The details of this announcement remain unclear, but it is likely to come shortly after the Biden administration begins distributing the free home tests - up to four per year. household.
But the 500 million tests that the administration is handing out are not close enough, say many experts, especially for families who have children in school and parents back at work.
"It's good, but it's really just a drop in the bucket," he said Dr. Eric Feigl-Ding, an epidemiologist and senior fellow at the Federation of American Scientists. "Considering we have to test millions and millions of people regularly, 500 million tests are about one and a half per person. That's really insignificant."
This is a particular challenge for students and workers, as some schools and employers require those who test positive or have been in close contact with someone who has to give a negative test to return to the classroom or their workplace. For low-income workers, the inability to pay for tests or find tests can promote a cycle of poverty, as many have not paid for sick leave or the ability to pay for childcare.
Consumers in other countries seem to have much cheaper or even free options. In India and Germany, tests can be purchased for a few dollars apiece. The UK sends quick tests to residents who request them, or they can be picked up from a number of pharmacies or central hubs.
Demand in the US is too high compared to the available supply, said Feigl-Ding, who said he knew people who had bought a large number of tests because they wanted to use them for parties.
"We have to invoke the law of defense production to make them cheaper and ensure that there is no price cut," he said. "We have to make them available at the bottom of the cellar. The pandemic profiteering is just not acceptable and it is actively hurting economic progress because it is hurting our recovery."
But it does not appear that Covid tests will be cheaper.
Walmart and Kroger said they raised the prices of quick tests after an agreement they had with the Biden administration to sell tests at cost price expired.
Tricia Moriarty, a spokeswoman for Walmart, said the company was one of only a few retailers participating in the White House program to sell Abbott BinaxNow tests at cost for three months. Although she said there was an ongoing demand and that the company had set purchase limits, she acknowledged that Walmart had raised its prices.
"When the 90 days expired in mid-December, we still kept the product priced at cost price through the holidays," she said via email. "Now that we're back to our original $ 19.98 price, we think we're still the lowest price compared to other retailers."
At Kroger, another company that had agreed to keep its prices down, spokesman Kristal Howard also stressed that the grocery chain was one of three companies that had reduced the cost of quick tests.
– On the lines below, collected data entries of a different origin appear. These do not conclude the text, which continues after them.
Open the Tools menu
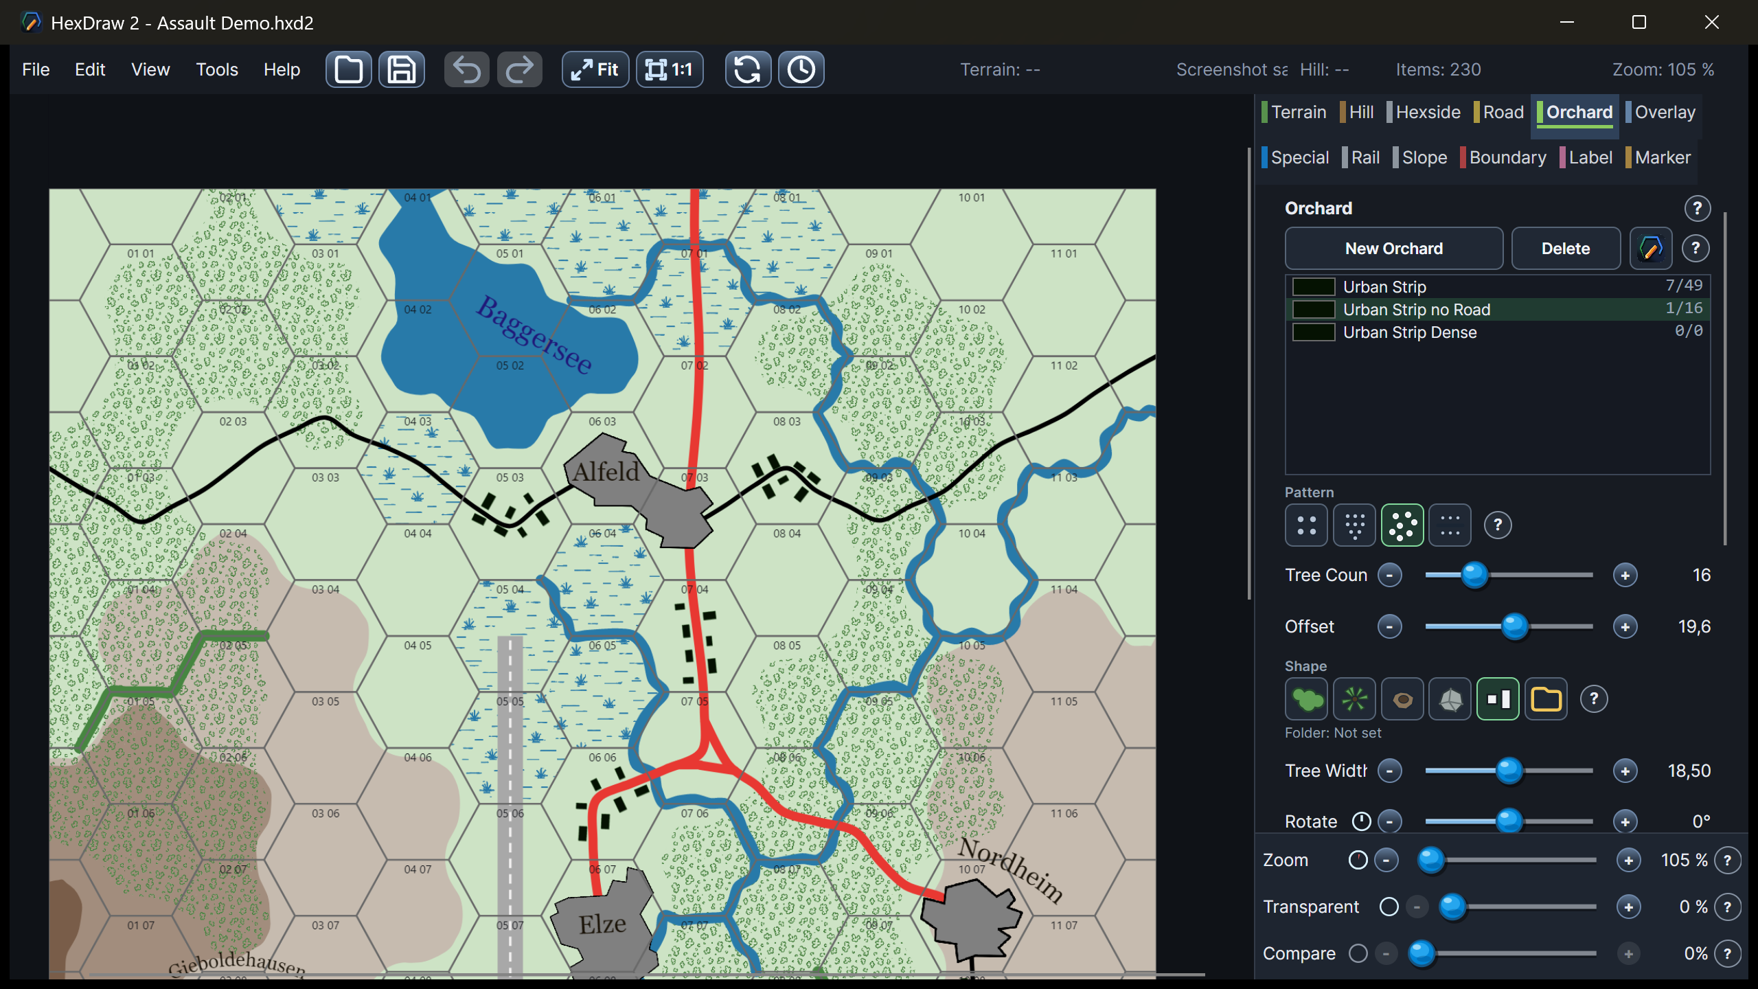1758x989 pixels. (x=217, y=69)
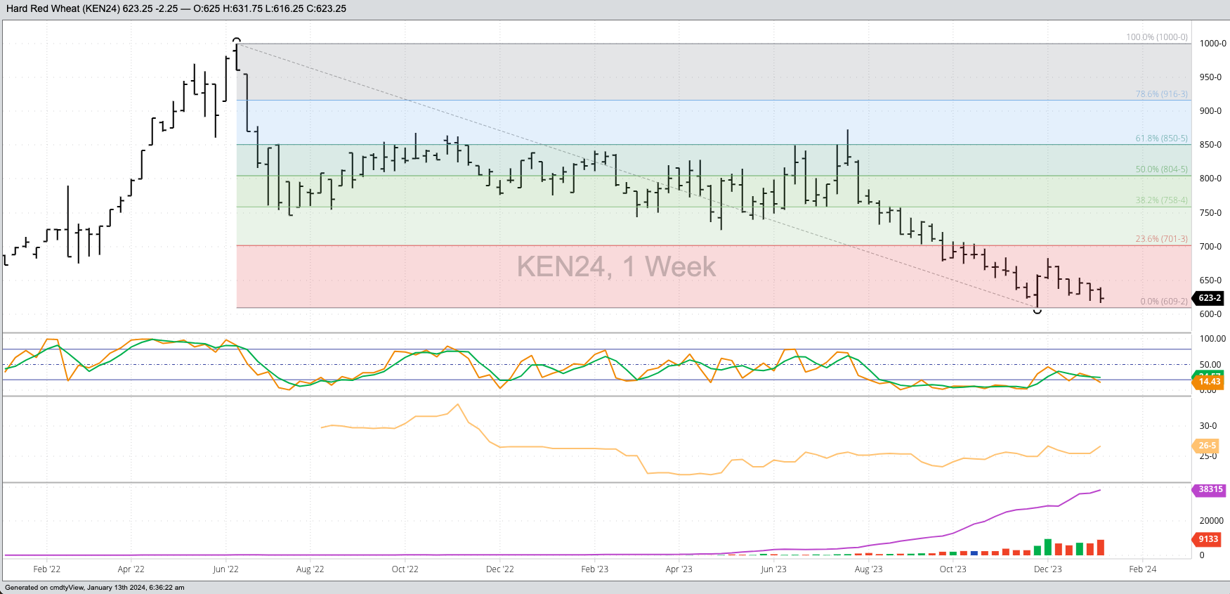Screen dimensions: 1230x594
Task: Click the tallest green volume bar near Dec '23
Action: [1048, 547]
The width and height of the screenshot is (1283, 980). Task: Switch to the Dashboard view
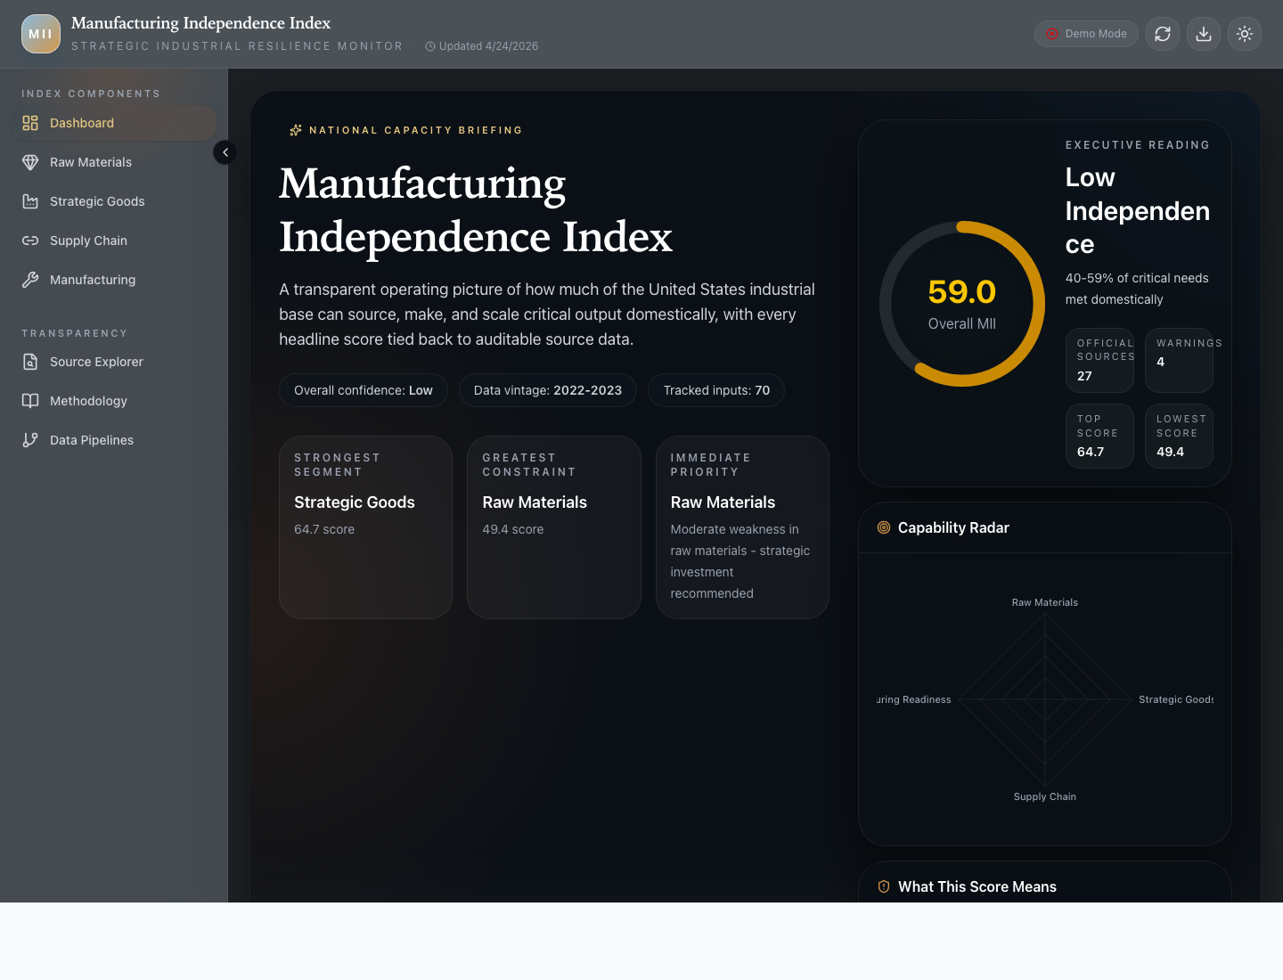click(x=82, y=123)
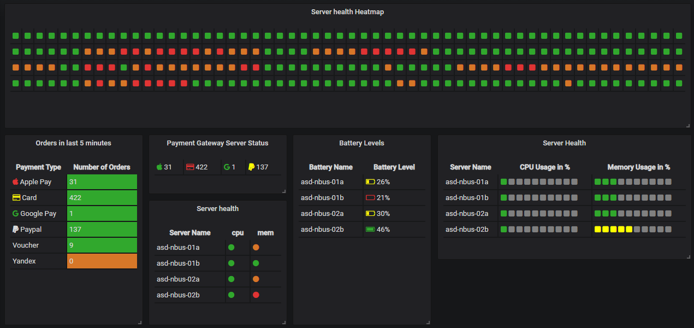
Task: Click a red cell in the heatmap second row
Action: click(123, 51)
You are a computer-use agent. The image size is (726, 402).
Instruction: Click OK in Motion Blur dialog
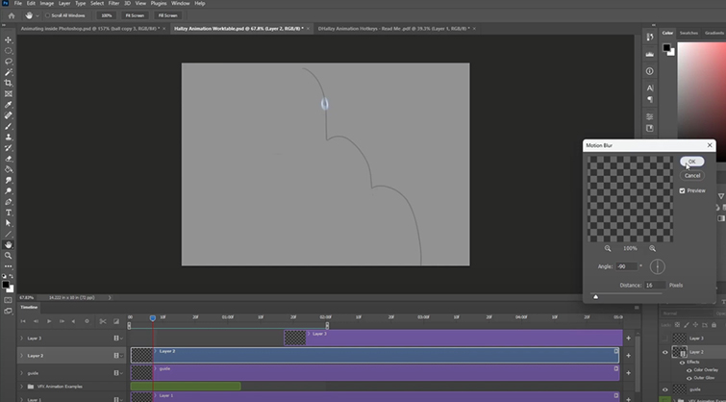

She said they added tests from other manufacturers to store shelves to increase product availability.
"It should be noted that we fulfilled our obligation to the Biden administration to sell at cost price for 100 days, and that pricing program has now been phased out and prior retail prices ($ 23.99) have been reinstated," Howard said in an email .
Still, critics have said, Walmart and Kroger's own retail workers will likely have to work several hours to afford a single test kit at those prices.
Increasingly, strategies to prevent pandemics - masks, quick tests, work from home and paid sick leave - have become a luxury, Schneider said.
"It's a world upside down because frontline workers who are actually out there facing risk and facing the public can not afford tests, are not thoroughly tested by their employers, lack the resources and time to go in search of "This pandemic prevention strategies and are least likely to have paid sick leave and have to work personally," he said. "It's exactly the opposite."